#### What the task requires
I need the number of lines in the data that include "axis"; reply with that number alone.

#### Data to process
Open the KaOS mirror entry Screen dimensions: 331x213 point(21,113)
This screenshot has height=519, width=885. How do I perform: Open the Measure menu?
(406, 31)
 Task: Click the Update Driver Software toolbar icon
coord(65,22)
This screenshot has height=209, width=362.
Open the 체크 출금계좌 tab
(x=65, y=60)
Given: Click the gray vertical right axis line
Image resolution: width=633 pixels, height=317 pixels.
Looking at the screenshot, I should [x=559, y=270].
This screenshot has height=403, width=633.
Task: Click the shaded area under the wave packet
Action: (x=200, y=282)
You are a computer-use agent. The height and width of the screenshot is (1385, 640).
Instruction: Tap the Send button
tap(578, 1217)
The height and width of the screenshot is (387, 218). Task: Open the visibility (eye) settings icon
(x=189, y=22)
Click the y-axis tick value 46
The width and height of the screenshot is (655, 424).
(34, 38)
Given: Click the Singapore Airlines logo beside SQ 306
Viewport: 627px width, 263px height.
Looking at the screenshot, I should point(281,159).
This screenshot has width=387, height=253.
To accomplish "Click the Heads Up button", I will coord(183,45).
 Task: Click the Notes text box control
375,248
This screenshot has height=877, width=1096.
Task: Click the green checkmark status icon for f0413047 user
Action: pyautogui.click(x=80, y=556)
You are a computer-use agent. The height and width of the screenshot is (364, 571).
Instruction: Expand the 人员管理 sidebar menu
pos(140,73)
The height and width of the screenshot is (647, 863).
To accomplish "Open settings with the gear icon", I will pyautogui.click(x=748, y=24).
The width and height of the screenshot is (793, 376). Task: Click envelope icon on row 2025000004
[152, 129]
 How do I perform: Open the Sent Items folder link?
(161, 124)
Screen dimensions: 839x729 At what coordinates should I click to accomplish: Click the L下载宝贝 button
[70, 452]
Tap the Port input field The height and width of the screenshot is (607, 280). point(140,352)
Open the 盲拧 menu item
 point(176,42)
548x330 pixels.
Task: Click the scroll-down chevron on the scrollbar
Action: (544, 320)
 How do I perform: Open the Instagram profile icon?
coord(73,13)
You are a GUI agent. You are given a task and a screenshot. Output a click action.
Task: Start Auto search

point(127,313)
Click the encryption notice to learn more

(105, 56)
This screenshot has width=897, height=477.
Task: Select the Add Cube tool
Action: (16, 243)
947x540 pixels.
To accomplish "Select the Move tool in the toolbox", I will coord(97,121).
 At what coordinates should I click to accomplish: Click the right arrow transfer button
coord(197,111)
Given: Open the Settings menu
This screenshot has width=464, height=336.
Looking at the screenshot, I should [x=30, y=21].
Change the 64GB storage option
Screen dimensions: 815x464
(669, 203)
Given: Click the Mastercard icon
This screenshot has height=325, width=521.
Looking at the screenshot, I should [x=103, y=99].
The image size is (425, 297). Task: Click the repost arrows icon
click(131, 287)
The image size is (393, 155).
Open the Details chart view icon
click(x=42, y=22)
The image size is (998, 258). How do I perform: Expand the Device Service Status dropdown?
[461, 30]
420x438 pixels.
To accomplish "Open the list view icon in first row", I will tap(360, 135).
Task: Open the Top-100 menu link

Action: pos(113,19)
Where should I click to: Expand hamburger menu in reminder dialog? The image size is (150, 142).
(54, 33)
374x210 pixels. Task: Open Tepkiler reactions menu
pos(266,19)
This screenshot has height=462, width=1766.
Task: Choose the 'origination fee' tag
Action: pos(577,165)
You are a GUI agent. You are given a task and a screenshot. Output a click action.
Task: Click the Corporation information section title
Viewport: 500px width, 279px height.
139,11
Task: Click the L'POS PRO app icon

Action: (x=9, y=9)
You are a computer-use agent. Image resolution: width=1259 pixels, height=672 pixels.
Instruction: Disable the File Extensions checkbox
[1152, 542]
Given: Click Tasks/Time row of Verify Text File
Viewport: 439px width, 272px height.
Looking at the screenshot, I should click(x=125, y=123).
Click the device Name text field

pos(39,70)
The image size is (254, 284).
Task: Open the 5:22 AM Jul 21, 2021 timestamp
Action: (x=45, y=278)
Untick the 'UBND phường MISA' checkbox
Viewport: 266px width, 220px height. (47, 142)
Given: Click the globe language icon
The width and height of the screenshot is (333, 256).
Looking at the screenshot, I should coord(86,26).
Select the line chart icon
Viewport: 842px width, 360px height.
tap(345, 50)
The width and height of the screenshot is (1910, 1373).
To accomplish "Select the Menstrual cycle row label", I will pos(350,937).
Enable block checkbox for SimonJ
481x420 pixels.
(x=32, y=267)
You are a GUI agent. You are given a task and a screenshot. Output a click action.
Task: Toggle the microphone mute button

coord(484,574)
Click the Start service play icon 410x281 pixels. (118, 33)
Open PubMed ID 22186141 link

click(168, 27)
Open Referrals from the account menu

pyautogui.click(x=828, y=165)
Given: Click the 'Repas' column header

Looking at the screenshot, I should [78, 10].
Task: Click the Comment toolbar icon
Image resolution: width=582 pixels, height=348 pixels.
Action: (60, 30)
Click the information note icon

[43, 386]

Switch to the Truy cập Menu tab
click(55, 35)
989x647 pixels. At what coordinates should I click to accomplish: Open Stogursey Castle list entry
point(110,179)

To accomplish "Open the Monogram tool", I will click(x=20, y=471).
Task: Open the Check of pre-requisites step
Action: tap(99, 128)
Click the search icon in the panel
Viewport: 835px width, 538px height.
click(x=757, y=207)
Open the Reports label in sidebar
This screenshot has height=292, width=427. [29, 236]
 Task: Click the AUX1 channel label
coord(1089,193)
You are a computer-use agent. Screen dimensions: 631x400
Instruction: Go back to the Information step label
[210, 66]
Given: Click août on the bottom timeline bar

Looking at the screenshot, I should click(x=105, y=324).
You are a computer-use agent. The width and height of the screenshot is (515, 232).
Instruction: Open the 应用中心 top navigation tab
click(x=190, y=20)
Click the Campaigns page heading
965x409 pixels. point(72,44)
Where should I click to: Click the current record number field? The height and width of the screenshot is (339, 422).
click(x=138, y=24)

#### Response area
2